In a pre-dawn announcement, election officials named Mr Tshisekedi, son of the country's long-term opposition leader, provisional winner of the troubled vote to replace President Joseph Kabila.
The news brought thousands of supporters onto the streets while others who had backed his opposition rival Martin Fayulu came out in protest. Four people died in unrest.
Mr Fayulu, who came a close second, denounced the result as an "electoral coup".
The Democratic Republic of Congo's influential Catholic church also said Mr Tshisekedi's victory did not tally with data collected by its own monitors.
"These results have nothing to do with the truth at the ballot box," Mr Fayulu told Radio France International.
"They have stolen the Congolese people's victory and the people will never accept that."

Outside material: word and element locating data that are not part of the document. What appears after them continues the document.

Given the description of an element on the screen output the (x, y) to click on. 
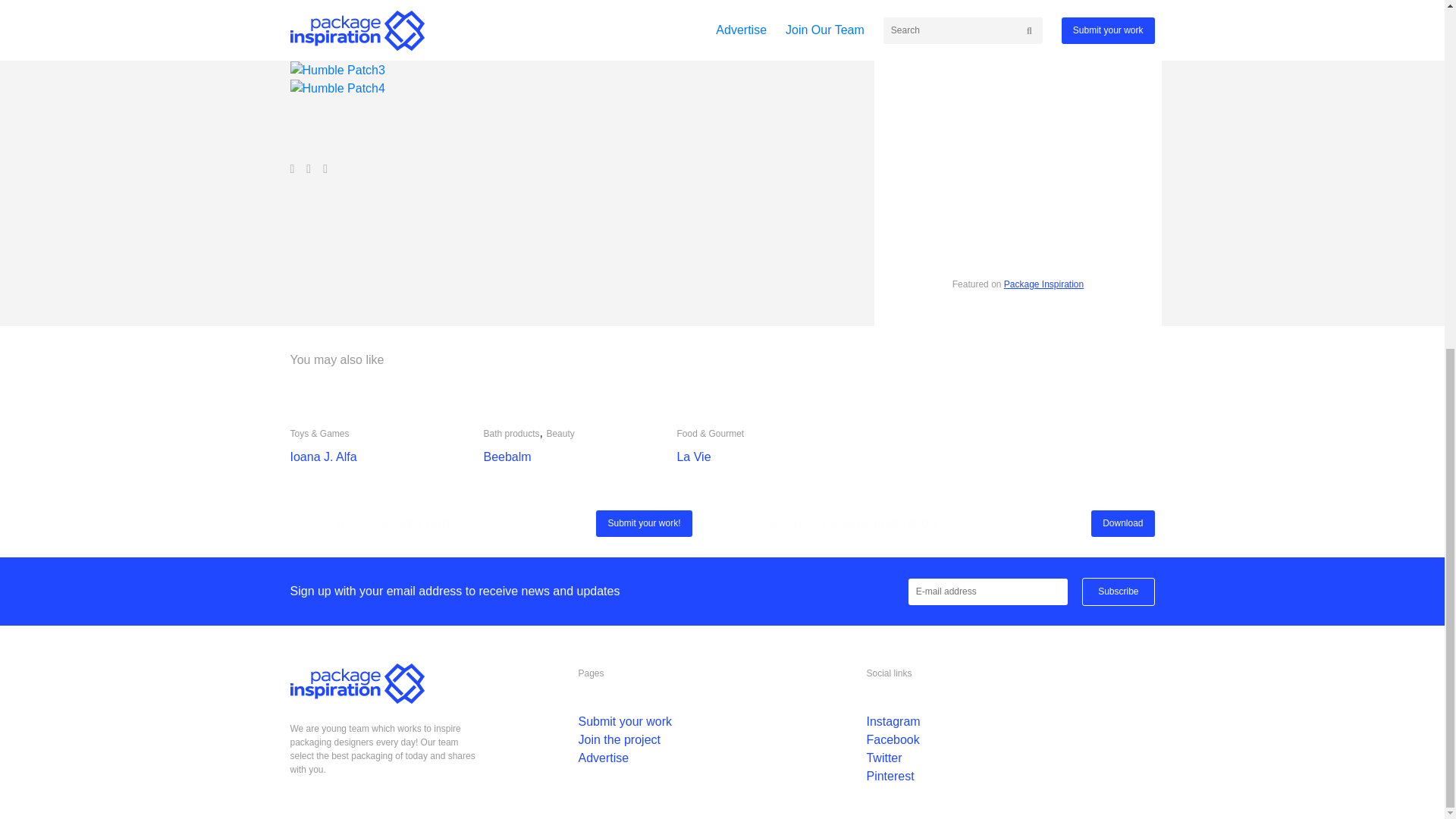
La Vie (693, 456)
Ioana J. Alfa (322, 456)
Submit your work (624, 721)
Download (1122, 523)
Subscribe (1117, 592)
Beebalm (507, 456)
Subscribe (1117, 592)
Package Inspiration (1043, 284)
Submit your work! (643, 523)
Join the project (619, 739)
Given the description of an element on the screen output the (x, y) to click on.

At stake is political stewardship of the notoriously unstable central African nation, which has never known a peaceful transition of power since independence from Belgium in 1960.
Election chief Corneille Nangaa declared Mr Tshisekedi the winner with 38.57% of the 30 December vote, just ahead of Mr Fayulu with 34.8%.
Mr Kabila's preferred successor, Emmanuel Ramazani Shadary, came a distant third with 23.8%.
Results of parliamentary elections, which were held alongside the presidential vote, are expected this evening and the pro-Kabila majority are already claiming to have won the house.
The last two elections in 2006 and 2011, both of which were won by Mr Kabila, were marred by bloodshed, and many fear a repeat of the violence if the result lacks credibility.
Two civilians and two policemen were killed yesterday and another 10 people injured when a protest erupted in the western city of Kikwit, a Fayulu stronghold, police said.